朝から酷かった雨はその勢いを増し、風と共に窓を打つ。
その様子を自室で見ていた青年は、手元のペンを机に転がせる。
「泣いてやしないだろうね」
口に出すことで否定しようとしながら、何故か脳裏には見たこともない泣き顔の少女が浮かんでしまった。
「・・・・・」
「あ、セイラン様」
ドアを叩く音に応え、その先にいた人の名前をニコニコ笑って言った少女は、腰掛けていた椅子を青年に勧める。
「意外だね」
「何がですか?」
少女が首を傾げると、青年は窓の外へと親指を小粋に向けてみせた。
「あんなに風が吹いて窓を叩いているのに、怖がってもいないじゃないか」
言葉に少女はあるかないかの微笑みを浮かべる。
「次の日に、咲いていた花が散っているのを見るのはとても悲しいですけど、風は嫌いじゃないんです」
一つしかない椅子を青年に譲った為、少女が今座っているのは広い寝台である。そこの端にちょこんと座ると、小さな少女が尚更小さく見える。

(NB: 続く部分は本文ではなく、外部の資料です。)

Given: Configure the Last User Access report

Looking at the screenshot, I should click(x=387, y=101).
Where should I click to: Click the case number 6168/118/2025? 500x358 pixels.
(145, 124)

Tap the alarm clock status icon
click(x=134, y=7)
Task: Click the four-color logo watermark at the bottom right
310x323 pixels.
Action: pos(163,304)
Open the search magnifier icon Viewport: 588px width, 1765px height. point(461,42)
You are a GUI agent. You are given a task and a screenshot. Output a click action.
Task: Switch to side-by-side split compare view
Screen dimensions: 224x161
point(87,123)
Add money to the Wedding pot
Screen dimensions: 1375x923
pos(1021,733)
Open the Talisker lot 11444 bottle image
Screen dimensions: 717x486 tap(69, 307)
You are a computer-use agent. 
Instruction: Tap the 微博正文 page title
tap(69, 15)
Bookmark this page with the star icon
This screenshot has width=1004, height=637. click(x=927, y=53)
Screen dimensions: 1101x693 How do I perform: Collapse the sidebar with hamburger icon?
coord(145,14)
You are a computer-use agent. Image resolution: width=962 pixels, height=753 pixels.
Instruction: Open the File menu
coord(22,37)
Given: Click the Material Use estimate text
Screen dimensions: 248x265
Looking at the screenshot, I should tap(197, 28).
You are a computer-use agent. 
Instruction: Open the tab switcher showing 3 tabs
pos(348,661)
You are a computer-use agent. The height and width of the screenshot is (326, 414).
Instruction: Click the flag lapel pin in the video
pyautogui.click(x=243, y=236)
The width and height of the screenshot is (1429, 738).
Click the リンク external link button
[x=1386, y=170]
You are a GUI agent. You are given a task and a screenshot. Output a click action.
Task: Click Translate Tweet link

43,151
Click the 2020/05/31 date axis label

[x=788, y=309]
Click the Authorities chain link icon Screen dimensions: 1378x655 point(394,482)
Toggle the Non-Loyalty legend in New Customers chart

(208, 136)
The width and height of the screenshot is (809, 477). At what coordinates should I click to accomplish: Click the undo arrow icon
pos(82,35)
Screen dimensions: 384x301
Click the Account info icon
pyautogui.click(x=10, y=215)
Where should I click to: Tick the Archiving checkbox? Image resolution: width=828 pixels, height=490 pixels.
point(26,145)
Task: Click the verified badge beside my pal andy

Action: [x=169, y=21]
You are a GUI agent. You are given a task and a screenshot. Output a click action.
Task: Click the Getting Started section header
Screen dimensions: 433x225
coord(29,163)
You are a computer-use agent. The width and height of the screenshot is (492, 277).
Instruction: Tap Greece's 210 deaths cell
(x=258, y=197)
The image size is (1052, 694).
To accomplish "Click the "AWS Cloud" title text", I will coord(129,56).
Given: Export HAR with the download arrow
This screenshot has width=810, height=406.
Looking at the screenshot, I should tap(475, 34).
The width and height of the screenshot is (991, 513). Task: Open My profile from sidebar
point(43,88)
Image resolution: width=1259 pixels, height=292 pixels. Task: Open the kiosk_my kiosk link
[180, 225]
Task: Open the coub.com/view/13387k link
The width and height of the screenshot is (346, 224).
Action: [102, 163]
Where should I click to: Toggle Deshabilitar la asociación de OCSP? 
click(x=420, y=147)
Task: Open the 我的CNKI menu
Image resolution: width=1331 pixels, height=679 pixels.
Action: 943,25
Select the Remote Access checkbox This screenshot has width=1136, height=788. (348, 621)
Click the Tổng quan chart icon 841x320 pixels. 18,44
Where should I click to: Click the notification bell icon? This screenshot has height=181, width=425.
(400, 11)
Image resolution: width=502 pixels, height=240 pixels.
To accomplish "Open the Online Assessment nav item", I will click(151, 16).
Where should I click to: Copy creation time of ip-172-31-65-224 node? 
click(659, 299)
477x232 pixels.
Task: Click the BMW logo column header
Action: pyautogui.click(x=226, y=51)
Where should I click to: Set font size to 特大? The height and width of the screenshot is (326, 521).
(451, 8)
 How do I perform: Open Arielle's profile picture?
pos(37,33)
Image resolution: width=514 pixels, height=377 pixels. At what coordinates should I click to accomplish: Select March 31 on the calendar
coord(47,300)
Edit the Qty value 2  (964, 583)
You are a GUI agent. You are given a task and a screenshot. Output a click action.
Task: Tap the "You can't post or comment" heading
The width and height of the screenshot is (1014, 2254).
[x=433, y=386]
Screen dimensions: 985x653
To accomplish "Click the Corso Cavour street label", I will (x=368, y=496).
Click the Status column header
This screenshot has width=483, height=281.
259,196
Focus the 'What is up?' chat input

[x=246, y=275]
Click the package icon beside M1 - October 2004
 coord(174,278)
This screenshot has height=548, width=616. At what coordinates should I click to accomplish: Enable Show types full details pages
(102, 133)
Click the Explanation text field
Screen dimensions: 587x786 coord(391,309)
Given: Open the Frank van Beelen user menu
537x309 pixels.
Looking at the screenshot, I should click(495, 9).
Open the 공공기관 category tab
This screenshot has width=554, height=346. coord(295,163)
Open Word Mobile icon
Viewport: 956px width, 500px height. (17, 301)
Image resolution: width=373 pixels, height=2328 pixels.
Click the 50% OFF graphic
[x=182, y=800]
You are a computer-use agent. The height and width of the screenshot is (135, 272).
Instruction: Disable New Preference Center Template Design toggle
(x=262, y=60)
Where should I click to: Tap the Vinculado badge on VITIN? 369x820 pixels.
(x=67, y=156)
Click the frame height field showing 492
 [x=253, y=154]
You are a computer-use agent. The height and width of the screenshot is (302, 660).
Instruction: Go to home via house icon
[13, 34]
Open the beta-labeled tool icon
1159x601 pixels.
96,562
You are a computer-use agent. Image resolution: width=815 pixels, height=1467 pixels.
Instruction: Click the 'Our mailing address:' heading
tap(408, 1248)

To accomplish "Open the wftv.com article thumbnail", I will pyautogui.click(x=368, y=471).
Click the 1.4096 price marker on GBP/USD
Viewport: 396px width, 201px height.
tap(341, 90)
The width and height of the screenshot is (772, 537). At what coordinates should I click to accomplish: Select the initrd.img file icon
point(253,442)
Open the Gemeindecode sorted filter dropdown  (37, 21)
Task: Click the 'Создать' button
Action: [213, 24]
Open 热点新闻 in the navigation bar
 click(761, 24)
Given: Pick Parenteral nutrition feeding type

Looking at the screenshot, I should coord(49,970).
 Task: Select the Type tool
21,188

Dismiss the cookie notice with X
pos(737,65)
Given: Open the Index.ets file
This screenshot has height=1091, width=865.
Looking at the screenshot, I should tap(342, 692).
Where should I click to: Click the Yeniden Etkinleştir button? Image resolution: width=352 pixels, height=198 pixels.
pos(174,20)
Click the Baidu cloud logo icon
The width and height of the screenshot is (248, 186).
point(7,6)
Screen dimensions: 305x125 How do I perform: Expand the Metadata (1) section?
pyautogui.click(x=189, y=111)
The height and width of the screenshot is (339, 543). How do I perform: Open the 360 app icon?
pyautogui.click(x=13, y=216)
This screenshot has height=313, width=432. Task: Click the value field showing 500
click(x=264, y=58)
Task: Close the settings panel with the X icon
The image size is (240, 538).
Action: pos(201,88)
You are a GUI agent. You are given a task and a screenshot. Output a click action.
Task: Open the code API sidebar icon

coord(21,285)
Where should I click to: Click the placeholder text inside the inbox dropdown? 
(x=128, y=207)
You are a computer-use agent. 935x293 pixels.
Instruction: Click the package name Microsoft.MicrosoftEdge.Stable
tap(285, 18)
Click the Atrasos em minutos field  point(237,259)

「雨も嫌いじゃないですし、これくらいなら、一人でも大丈夫です。すみません。ご心配かけて」
「別に君が心配だから、来たわけじゃないさ」
「はい」
ニコッと雛菊のような愛らしい笑顔で、彼女は彼の言葉を肯定する。
「夜も更けてきたし、早くお休み」
「はい。おやすみなさい、セイラン様」
ペコンと少女が深く頭を下げた瞬間、さして広くはない部屋を白い光が埋め尽くした。
「いきなりだったね、アンジェリーク。・・・・・アンジェリーク?」
突然の雷光に自身も驚いた青年が少女に同意を求めようとするのだが、応える彼女の声が聞こえず、訝しく名を呼ぶ。
「何をやっているんだい?アンジェリーク?」
頭を下げた形で固まっている少女に気がつき、青年は吹き出したいのを必死に堪えて椅子から立ち上がると近寄る。
「セイ」
近づいてくる足音に勇気づけられるように顔を上げながら、その人の名を呼ぼうとした瞬間に、再びの光の柱のかけらが部屋に入ってくる。
「うわっ」
バランスを崩して青年が床に手をつく。
「アンジェリーク!?」
「・・・・・」
脅えきった子猫のようにしがみついてる少女は応えない。
「君、雷は苦手なの?」
「・・・・・」
脅えきった子猫のようにしがみついてる少女は答えない。
「仕方のない子だね」
ため息をついて、彼は少女を抱き上げるとベッドに放り投げる。
「きゃうん」
驚いて目をぱちくりさせながら少女が青年を見上げると、シーツが頭から被せられた。
「早く寝てしまえばいいさ」
「・・・・・はい」
小さく答えてゴソゴソとベッドに横になるのを確認し、彼は明かりを消してやる。
「オヤスミ、アンジェリーク」
「おやすみなさい」
小さな小さな声に苦笑して、ドアに手をかけたまま彼は振りかえると、予想違わず、耳を伏せた子犬のような顔がシーツの端から覗いている。
「雨も風も大丈夫なのに、雷だけは駄目かい?」
少女の身体で膨らんだベッドに、注意深く座る。
「今まではどうやっていたんだい?」
頭だろうと思われる部分を軽く叩くと、ぴょこんとシーツから栗色の髪が飛び出した。
「今まではお兄ちゃん達が・・・・・」
「お兄ちゃん『達』?」
件の自分に似ている兄とやらは、もしかして複数いるのだろうか?
「従兄弟達のことです。親戚の中ではたった一人の女の子で、一番年下だったから、お兄ちゃん達とても私を可愛がってくれて」
おっとりとした気質がどうやって育まれたのか、その一端が見えた気がするセイランである。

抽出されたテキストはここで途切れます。